The last entry into this macabre trio of stories shows Bill Reeves, as he’s flying a fighter plane, but gets shot down. Somehow he’s thrown from the plane before impact (or was he?), and awakens near a Nazi bunker. He proceeds inside after seeing two guards dead by the entrance. Once inside, he peeks around a corner to see Uncle Adolph himself spouting orders to two of his hierarchy. After an aftershock (from a bomb?), Bill boogies out of the room, and heads to a lower level where Hitler is convening with the/a beast! Somehow, all three brothers end up at this place, and the three separate beasts combine into one, and it’s up to these three soldiers to get the job done!
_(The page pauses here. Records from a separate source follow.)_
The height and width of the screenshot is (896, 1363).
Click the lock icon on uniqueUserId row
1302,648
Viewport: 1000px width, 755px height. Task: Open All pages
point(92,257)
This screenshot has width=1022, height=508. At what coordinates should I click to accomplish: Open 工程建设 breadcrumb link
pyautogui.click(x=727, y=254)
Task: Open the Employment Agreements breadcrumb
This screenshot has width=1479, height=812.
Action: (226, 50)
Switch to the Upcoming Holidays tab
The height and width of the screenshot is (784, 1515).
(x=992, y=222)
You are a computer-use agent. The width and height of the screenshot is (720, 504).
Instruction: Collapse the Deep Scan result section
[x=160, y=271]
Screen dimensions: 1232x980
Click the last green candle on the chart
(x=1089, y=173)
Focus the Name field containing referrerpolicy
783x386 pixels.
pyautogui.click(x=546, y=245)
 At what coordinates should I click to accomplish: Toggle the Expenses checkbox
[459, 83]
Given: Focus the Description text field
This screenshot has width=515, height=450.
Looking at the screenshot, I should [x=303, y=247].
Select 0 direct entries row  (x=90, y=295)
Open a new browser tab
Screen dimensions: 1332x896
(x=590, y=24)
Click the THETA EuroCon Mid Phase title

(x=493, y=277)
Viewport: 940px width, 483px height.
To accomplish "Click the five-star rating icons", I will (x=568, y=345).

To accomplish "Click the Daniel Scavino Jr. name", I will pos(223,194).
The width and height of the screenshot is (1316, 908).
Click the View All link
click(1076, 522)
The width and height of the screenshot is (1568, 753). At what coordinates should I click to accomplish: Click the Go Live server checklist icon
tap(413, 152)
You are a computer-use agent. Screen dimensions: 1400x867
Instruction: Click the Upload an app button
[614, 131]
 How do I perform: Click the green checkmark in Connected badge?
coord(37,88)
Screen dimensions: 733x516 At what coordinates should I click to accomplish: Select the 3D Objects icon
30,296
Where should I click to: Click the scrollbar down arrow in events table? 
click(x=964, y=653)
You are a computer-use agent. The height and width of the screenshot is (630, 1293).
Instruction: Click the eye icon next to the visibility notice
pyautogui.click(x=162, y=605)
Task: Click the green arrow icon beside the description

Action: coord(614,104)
This one was written by a guy named Bill Kelley, and honestly, I’d never heard the name before that I can remember. I see some credits for DC and Warren, and those are definitely areas that are lesser known to me. The art is by Ruben Yandoc, and I know him from some crazy stories he illustrated over at Marvel (starring the Scarecrow, the original one). The colors were by Jerry Serpe.